DOCUMENT PASSAGE:
.....
Sometimes I wish that I had never found out about Peak Oil because it really does put a damper on most things. I think I'm transitioning from the panic to the action stages, though I still am sort of spinning my wheels. I find myself brooding over what seemed like once-practical purchases like buying a microwave cart from Target. Would that money be better spent on other supplies? What supplies exactly? Flying in an airplane, which has always made me nervous, now seems truly magical, especially knowing that it soon will probably not be possible, at least not for anyone except the wealthy. Over a month ago I was flying and looking down at the ground in awe of how fossil fuels have allowed us to change the landscape and make long journeys so quickly. And then there's sprawl, something which has always kind of disgusted me, but now it looks nightmarish knowing how we are just speeding towards the wall at full throttle. Finally, my knowledge of Peak Oil is putting a strain on my relationship, I'm getting married in less than a month and my fiancee and I now each have a different version of the future in our heads, she agrees that P.O. is a problem but I think she has been unable to really wrap her head around what it means.
_________________ "Everybody talking to their pockets
Everybody wants a box of chocolates
And a long stem rose
Everybody knows"
-Leonard Cohen
Joined: Jun 12, 2005 Posts: 4189 Location: 1st territorial capitol of AZ
Posted: Mon Jun 27, 2005 11:38 pm Post subject:
I've been thinking about stuff as I throw it away for years, some paper, I think Gosh that's good for lighting a fire, for kindling, and here I am just tossing it out. A jar, I think, In some 3rd world country this would be prized, and used, as a container.
All this useable stuff and we throw it away, because our culture is based on that.
.....
ACTIONS TO TAKE:
a - In the Peak Oil forum passage, how soon is the first writer getting married?
b - Write a continuation of the Peak Oil forum passage, starting after its last sentence.
The material that comes next has no connection to the Peak Oil forum passage.

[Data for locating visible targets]
.....
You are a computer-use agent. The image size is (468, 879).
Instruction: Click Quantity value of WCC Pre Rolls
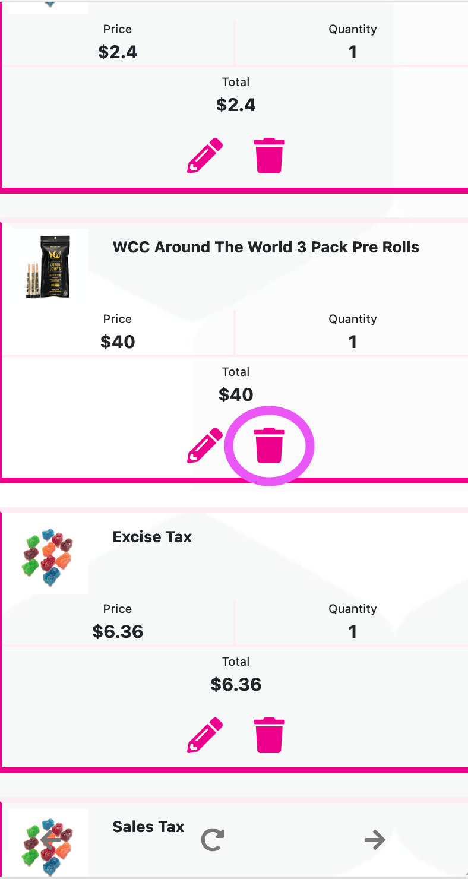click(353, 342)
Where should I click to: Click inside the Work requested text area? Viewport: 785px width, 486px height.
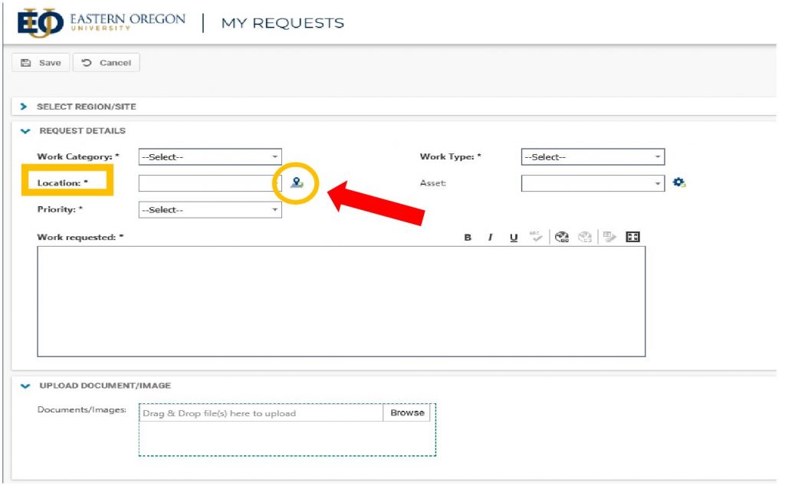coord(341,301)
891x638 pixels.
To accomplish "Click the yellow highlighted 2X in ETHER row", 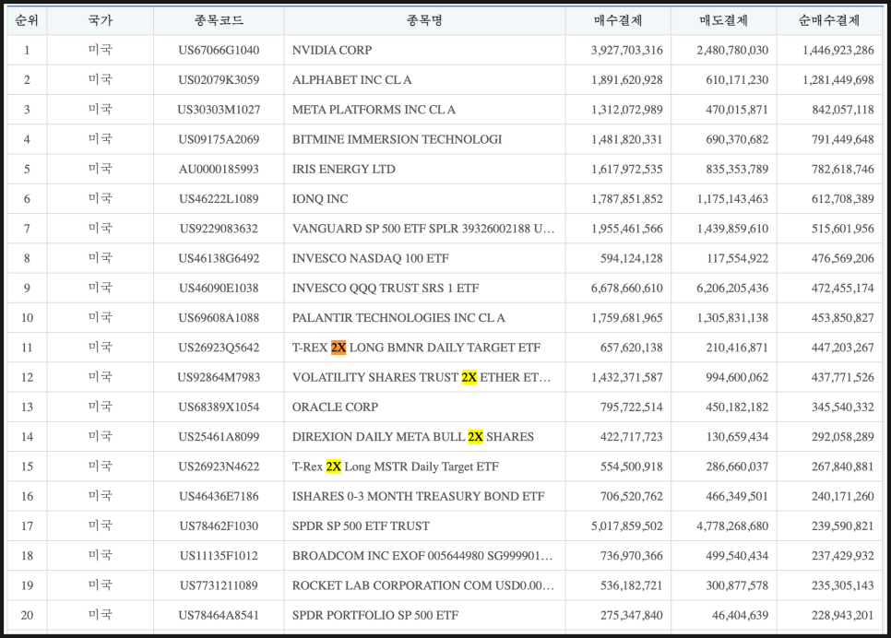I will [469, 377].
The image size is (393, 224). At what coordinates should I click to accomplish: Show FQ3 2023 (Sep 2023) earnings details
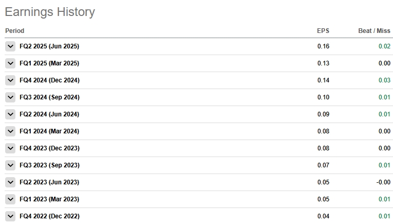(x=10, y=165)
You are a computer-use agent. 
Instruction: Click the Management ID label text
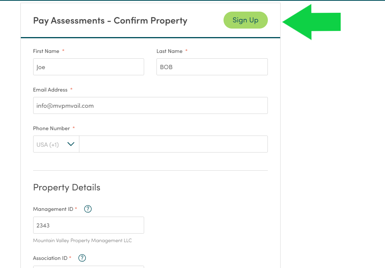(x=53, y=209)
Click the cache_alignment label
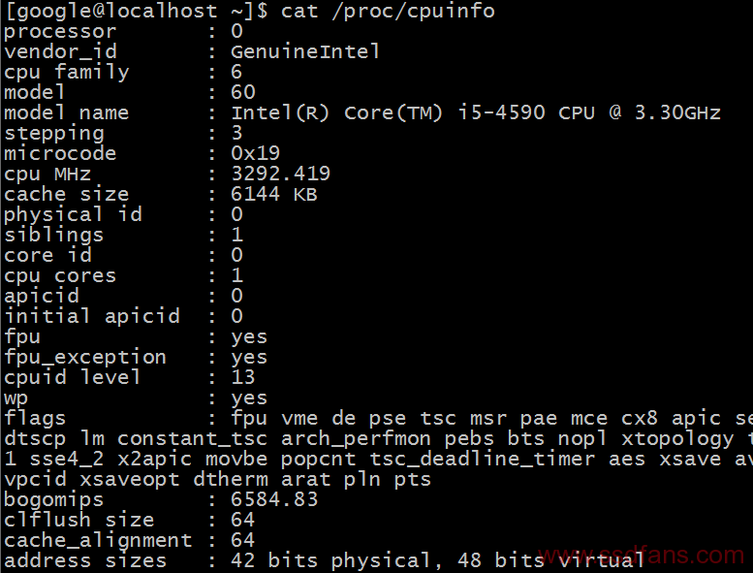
.....
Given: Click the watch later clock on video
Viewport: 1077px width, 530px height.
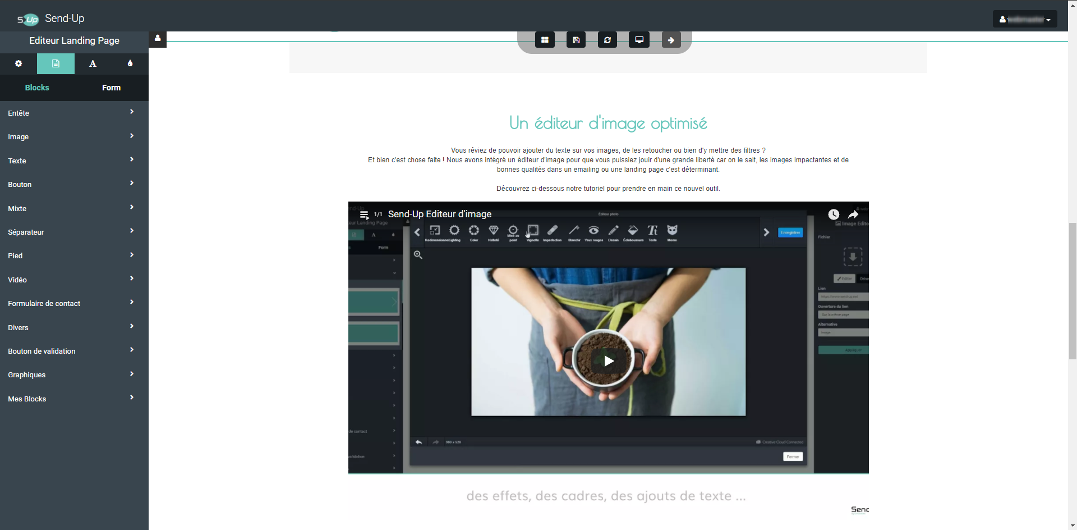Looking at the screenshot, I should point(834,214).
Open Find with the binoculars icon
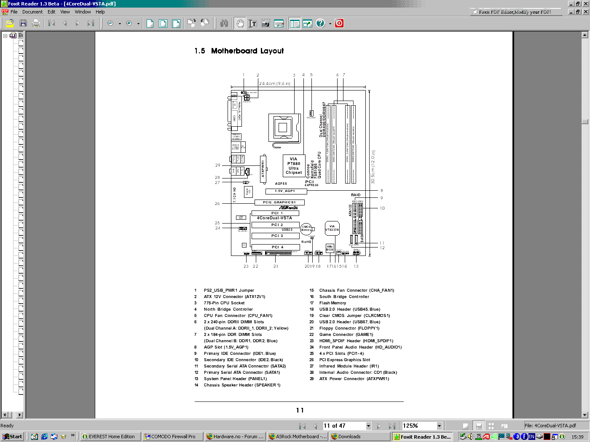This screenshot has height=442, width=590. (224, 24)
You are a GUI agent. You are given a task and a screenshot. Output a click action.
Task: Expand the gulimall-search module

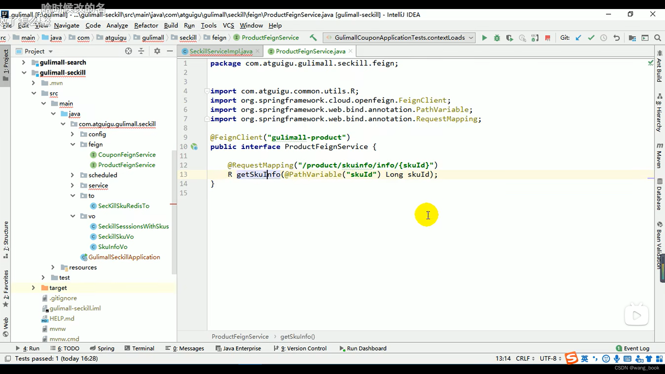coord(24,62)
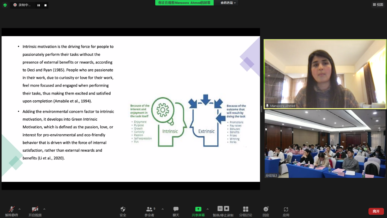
.....
ANSWERS TO EACH TASK:
a - In less than a month.

b -
I was up in the "wine country" on the weekend, and the "main drags" of Napa and Calistoga are just open-air malls, and most of the stores full of the most useless, fatuous junk I've ever seen. And so much of it faux-antique junk made by slave child labor in some 3rd world country.
Pablo: A pickup truck may well be USEFUL post-peak. If it's well-built, has manual transmission, and can be converted to run on biofuels. (Don't laugh--I read a story today that the G8 leaders are gonna be squired around in cars that run ON STRAW! Ironic, eh?) It can move a lot of things--needed supplies for communities, and such. It can carry a lot of people--hey, small-scale mass transit! Easier to get to the fields by truck than by foot, or even horse & cart. . .and, hey, can hold the harvest and get it back to the storage bins/barns/silos! Just be sure it has the stuff to cover rugged terrain--land, and deteriorating roads!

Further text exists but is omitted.